Supplied records:
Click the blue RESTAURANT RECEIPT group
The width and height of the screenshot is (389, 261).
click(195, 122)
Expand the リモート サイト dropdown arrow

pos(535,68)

Problem requirements: Faithfully copy every entry, leaving nothing out.

Output for this exercise:
Click the blue RESTAURANT RECEIPT group
The width and height of the screenshot is (389, 261).
click(195, 122)
Expand the リモート サイト dropdown arrow

pos(535,68)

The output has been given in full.